Player saxophone, metal, made by QRS, United States of America, 1925-1935
Building on the success of player reed organs and pianos and the perforated music roll, were a number of other instruments, largely novelties, developed using a paper roll containing musical data that could be easily played by the non-musician, usually only requiring the player to have breath and the energy to turn a small crank handle. One of these was the player saxophone or "Play-a-Sax" made by music roll manufacturer, QRS. These adapted instruments were all of a free reed type and included the Clarola player clarinet also by QRS, the Rolmonica (a reed harmonica that played tunes via a small music roll), the Filmophon (another type of player saxophone) and more substantially, the paper roll accordion. Most of these instruments were sold during the 1920s and 1930s although player accordions and concertinas had been made since the early 1900s. One of the earliest of these type of instruments was the Trumpetto Phonographic Cornet developed in the late 1870s. These instruments collectively show another stage in the development of the player music roll and the widespread influence this technology had on domestic and informal forms of entertainment.
The Mastertouch Piano Roll Company was established in 1919 in Sydney and manufactured and sold piano rolls until its closure on 1 July 2005. It is highly significant both to the state of New South Wales and Australia as a whole as the longest running and only piano roll manufacturer to be operating in the country. It was also only one of two remaining large scale piano roll manufacturers in the world, the other being QRS in the USA and the only one to maintain a traditional method of manufacture giving it international significance.
Three piano roll companies were initially established in Australia; the Anglo American Player Roll Company producing rolls under the Broadway label in Melbourne (c.1917-1919), Mastertouch in Sydney (1919) and later the American company QRS (1920s). The Mastertouch collection is also extremely significant as it contains machines and equipment from all three companies, therefore maintaining the material culture of piano roll manufacture in Australia which was a major form of domestic entertainment from the early 1900s through to the 1950s.
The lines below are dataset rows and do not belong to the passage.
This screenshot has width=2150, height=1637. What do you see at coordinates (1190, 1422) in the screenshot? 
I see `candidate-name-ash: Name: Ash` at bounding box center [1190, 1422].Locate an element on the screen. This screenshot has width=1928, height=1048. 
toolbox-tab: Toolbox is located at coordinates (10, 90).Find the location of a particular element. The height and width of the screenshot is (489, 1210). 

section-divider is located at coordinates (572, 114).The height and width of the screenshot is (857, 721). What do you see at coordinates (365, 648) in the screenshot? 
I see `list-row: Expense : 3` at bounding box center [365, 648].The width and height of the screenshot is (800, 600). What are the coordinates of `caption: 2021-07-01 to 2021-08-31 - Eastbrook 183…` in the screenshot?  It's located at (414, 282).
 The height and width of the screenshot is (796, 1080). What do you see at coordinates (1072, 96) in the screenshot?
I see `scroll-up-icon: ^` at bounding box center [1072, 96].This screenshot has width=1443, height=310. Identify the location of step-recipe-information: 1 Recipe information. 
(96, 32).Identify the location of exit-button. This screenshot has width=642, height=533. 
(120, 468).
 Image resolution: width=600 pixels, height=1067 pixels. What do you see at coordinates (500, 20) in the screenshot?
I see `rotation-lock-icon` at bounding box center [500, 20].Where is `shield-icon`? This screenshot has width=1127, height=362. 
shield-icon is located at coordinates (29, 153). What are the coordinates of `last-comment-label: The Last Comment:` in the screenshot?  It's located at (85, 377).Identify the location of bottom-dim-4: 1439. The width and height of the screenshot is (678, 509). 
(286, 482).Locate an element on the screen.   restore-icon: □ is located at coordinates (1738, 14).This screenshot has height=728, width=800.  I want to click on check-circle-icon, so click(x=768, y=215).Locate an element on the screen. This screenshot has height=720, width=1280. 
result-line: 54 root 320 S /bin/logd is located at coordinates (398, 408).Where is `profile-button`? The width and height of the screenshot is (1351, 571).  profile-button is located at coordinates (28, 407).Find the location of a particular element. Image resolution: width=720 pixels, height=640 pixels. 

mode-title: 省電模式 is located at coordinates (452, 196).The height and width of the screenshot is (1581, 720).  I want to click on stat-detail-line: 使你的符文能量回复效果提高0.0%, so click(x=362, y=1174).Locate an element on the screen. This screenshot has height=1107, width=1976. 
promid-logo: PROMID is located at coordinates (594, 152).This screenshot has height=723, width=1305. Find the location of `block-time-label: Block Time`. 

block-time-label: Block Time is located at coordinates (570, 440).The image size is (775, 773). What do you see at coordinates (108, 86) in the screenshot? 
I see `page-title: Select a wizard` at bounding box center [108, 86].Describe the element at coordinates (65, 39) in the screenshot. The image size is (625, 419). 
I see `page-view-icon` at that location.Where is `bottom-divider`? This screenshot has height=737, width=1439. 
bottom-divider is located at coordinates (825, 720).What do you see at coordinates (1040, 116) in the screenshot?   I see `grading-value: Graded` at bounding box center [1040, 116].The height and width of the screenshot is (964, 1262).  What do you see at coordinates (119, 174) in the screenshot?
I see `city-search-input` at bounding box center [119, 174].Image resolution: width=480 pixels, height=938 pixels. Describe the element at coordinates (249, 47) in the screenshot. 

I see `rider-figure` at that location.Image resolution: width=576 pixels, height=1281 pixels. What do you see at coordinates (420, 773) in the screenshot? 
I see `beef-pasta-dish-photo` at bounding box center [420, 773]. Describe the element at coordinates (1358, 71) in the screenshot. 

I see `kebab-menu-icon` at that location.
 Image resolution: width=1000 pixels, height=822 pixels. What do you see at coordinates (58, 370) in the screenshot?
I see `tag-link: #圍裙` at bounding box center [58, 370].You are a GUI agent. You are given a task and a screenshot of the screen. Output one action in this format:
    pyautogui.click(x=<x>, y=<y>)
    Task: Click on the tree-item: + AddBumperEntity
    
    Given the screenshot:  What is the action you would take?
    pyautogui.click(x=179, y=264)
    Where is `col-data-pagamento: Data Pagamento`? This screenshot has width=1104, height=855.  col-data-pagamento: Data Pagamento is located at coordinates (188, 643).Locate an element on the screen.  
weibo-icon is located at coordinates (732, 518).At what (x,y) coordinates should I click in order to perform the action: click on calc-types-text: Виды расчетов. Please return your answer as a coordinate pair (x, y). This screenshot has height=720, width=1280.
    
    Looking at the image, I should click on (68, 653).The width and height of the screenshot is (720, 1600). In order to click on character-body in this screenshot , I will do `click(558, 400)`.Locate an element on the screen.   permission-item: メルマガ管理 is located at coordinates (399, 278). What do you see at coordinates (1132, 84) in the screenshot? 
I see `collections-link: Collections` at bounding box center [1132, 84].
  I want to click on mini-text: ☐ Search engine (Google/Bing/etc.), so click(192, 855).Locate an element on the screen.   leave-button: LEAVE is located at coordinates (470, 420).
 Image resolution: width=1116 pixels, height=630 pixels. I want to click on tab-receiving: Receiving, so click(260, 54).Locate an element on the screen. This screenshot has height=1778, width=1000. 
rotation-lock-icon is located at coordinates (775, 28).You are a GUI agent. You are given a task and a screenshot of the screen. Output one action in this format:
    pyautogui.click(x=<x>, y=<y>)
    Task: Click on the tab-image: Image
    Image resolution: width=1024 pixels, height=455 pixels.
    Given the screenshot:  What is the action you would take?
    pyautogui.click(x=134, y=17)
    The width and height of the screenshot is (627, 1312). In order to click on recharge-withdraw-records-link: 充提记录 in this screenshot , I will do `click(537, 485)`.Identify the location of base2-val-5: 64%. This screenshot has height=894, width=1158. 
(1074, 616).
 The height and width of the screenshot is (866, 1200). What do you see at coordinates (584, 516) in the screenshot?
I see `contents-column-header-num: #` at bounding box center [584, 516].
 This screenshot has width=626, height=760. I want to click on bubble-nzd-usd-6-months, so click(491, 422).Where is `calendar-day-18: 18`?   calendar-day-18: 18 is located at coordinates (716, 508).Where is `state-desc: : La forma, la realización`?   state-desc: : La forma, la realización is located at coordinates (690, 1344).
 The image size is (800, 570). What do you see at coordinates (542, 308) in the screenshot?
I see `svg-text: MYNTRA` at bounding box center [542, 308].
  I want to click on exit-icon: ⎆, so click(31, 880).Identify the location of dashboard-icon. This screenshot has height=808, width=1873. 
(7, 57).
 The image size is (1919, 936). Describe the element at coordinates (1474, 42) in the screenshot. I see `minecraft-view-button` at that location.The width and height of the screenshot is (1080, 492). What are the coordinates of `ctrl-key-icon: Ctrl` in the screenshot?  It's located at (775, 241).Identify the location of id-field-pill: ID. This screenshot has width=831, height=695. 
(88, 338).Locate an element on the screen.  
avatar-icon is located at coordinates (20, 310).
The Broadway label established by Len Luscombe was the rival Australian company to Mastertouch. The collection now contains two roll making machines used for Broadway rolls as well as Luscombe's original recording piano. The other rival, QRS from the USA is also represented with one of its multi-roll roll cutters. The bulk of the equipment however, comes from H Horton and the original Mastertouch factory which also includes associated items of office equipment used at Hortons prior to its sale to Barclay Wright in 1961.
The Mastertouch Company is also extremely important for the role it and its owner, Barclay Wright, have had in attempting to maintain the history and tradition of this major form of popular entertainment and its place in Australian culture, creating a private museum of these items. Since working in the company since 1957, Wright has not only maintained the machines in perfect working order but has also collected items from the other music roll manufacturers in order to preserve some of the history of roll making in Australia. This conscientious attitude also contributed toward the collecting of keyboard instruments to help preserve the history and development of roll played music. In the 1980s when several local and long established box making companies in Sydney closed, boxes for music rolls were still necessary, so Wright bought the old machines and established a box making section in the Mastertouch company which made boxes not only for piano rolls but also for a variety of other products and artefacts.
Mastertouch also had an important public role in the preservation of roll music recording and manufacture generally and conveying this to the public through visits, tours, lectures and music entertainment nights. Many attempts and negotiations were made to find support and funding from various bodies to allow Mastertouch to operate as a working museum. Although this was not to be Mastertouch played an important role in disseminating and educating the public about piano roll technology. This is an important point to stress as although piano roll technology has been superceded by digital forms, there are very strong links between digital data storage and encoding of music today and data storage and encoding found in piano roll technology.
Scope of the Collection:
The Mastertouch collection is extensive and not only documents the history of the company but also the history of piano roll production in general given it was one of the last remaining companies in the world. The collection comprises piano roll recording and roll making equipment and associated materials such as the original masters and stencils for the rolls. The collection also includes a selection of box making equipment purchased by Mastertouch during the 1980s from local box making firms that were forced with closure. The Mastertouch collection also contains an extensive but selective range of keyboard instruments, particularly player pianos and organs that documents the development of piano roll playing technology. Other associated items in the collection include archival materials such as stock books, catalogues and advertising material as well as smaller items of office equipment that were used by the company prior to the 1950s. This also includes items of the kind sold by EF Wilks, the partner of George Horton, who operated a music retail business which sold Mastertouch rolls as well as pianos and radios. There are also several pieces of equipment used in the manufacture and repair of pianos that were previously owned by several Sydney piano repair companies such as Winkworths and Garner & Hancock.